La verdad es que le damos demasiado valor moral a las palabras; ojo, esto lo dice un plumillas que se gana la vida juntando palabras y leyendo las de otros. Y no es para tanto. Otra cosa es como literatura, por la enorme capacidad que posee la palabra para producir imágenes emocionales y belleza musical. Pero, como todo signo, tienen el valor que les queramos dar —eso es la moral—. No hay por lo tanto que exagerar.

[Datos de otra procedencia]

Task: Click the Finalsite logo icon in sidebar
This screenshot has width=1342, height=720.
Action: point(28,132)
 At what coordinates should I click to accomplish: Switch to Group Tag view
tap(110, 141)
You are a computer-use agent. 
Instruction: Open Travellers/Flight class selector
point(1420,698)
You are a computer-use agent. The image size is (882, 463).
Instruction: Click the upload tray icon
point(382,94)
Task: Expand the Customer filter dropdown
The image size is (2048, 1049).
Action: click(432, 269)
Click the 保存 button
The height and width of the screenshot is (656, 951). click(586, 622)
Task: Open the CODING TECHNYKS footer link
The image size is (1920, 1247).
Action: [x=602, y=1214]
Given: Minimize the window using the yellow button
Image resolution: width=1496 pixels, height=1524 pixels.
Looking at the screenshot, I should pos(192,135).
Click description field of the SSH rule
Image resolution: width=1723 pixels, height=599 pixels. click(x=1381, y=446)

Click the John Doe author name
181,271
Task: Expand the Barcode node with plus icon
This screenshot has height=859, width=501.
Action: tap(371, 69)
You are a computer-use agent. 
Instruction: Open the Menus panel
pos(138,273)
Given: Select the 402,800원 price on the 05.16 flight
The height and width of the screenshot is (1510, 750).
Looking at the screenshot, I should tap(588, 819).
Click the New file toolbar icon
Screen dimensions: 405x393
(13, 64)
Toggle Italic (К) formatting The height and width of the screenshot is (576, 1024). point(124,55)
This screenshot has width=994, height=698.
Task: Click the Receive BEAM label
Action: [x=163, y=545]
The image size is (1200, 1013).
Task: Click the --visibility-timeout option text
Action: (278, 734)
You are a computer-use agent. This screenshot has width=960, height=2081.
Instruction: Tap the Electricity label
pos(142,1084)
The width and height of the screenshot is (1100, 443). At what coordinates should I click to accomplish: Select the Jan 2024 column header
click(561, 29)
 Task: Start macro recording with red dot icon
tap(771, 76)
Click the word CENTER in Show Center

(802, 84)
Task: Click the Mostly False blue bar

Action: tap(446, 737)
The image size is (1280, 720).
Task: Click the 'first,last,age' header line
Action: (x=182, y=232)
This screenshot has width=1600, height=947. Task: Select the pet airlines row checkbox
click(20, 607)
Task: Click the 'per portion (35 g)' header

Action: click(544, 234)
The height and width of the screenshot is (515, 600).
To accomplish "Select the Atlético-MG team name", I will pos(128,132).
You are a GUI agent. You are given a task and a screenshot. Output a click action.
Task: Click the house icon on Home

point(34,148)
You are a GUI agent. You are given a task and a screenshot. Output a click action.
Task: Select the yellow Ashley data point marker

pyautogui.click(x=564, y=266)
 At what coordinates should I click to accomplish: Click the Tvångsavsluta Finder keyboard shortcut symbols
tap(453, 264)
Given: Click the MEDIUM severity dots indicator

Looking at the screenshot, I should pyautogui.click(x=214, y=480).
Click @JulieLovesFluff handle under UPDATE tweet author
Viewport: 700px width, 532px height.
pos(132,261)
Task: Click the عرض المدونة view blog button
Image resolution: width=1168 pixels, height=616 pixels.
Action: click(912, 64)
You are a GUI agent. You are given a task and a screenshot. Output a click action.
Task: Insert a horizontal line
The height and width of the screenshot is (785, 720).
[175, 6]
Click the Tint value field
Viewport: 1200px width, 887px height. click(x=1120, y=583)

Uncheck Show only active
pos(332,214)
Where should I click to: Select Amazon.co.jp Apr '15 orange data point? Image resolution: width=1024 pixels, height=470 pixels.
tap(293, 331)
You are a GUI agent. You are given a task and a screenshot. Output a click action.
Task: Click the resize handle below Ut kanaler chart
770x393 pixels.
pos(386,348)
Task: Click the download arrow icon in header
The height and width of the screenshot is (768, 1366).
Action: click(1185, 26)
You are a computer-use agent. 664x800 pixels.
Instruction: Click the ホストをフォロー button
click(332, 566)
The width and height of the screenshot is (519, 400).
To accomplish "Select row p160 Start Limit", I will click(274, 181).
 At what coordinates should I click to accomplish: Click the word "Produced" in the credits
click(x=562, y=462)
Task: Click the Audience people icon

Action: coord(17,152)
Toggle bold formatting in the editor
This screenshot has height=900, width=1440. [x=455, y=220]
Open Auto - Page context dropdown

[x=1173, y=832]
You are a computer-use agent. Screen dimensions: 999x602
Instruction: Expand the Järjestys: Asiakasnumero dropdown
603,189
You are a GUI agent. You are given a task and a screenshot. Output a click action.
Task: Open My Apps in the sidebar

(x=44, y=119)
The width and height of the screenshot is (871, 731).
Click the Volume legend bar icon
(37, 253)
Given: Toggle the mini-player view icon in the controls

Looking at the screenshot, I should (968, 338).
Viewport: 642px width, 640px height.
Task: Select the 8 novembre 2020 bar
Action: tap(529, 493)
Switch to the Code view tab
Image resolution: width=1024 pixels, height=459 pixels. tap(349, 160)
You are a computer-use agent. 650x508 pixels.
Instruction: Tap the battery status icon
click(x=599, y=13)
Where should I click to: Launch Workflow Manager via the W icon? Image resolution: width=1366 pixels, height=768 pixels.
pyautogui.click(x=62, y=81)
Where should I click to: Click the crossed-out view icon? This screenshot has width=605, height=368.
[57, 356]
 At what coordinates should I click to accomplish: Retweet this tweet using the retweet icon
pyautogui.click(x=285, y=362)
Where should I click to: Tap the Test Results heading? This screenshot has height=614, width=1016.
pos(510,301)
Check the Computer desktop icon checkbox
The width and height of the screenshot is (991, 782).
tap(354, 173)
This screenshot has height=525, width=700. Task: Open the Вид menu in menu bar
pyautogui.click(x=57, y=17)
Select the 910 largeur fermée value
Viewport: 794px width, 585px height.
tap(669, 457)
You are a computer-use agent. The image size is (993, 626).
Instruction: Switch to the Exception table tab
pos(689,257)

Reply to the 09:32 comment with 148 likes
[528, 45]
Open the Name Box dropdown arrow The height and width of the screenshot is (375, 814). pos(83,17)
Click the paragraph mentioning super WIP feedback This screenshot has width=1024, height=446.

Mi maestro José Cerezo Mir —uno de los mejores catedráticos de derecho penal de España— me enseñó que el pensamiento no delinque. A estas alturas de mi vida, he dado un paso adelante y llego a creer, en coherencia con lo dicho antes, que la palabra tampoco. Quien haya leído la Divina Comedia encuentra que junto a versos conmovedores —la bocca mi bacciò tutto tremante—, Dante destila en algunos de sus cantos verdadero odio, y llegará a la crueldad con Vanni Fucci o con Frate Alberigo o con Branca d´Oria. Y no pasa nada. Nadie en su sano juicio duda de la altura literaria de la Commedia. Otra cosa es leer: “No me da pena tu tiro en la nuca, pepero (…) No me da pena tu tiro en la nuca, socialisto”, de un tal Pablo Hasel. En la calle Escuderos, camino de casa, me encuentro con pasquines que dice que este tipo puede ir a la cárcel por cantar. Y hay otros que le llaman artista. La primera vez que escuché estas palabras no deparé en el dolor de la familia de mi mujer, cuyo primo hermano recibió un balazo en la cabeza por ser portavoz socialista en el Parlamento Vasco, no: pensé en Ramón y Cajal y en su explicación sobre la degeneración de las neuronas; y en qué sentirían la madre y el padre del tal Hasel. Y en los necios y mequetrefes que le sirven de corifeo. No merece la cárcel. Solo el olvido.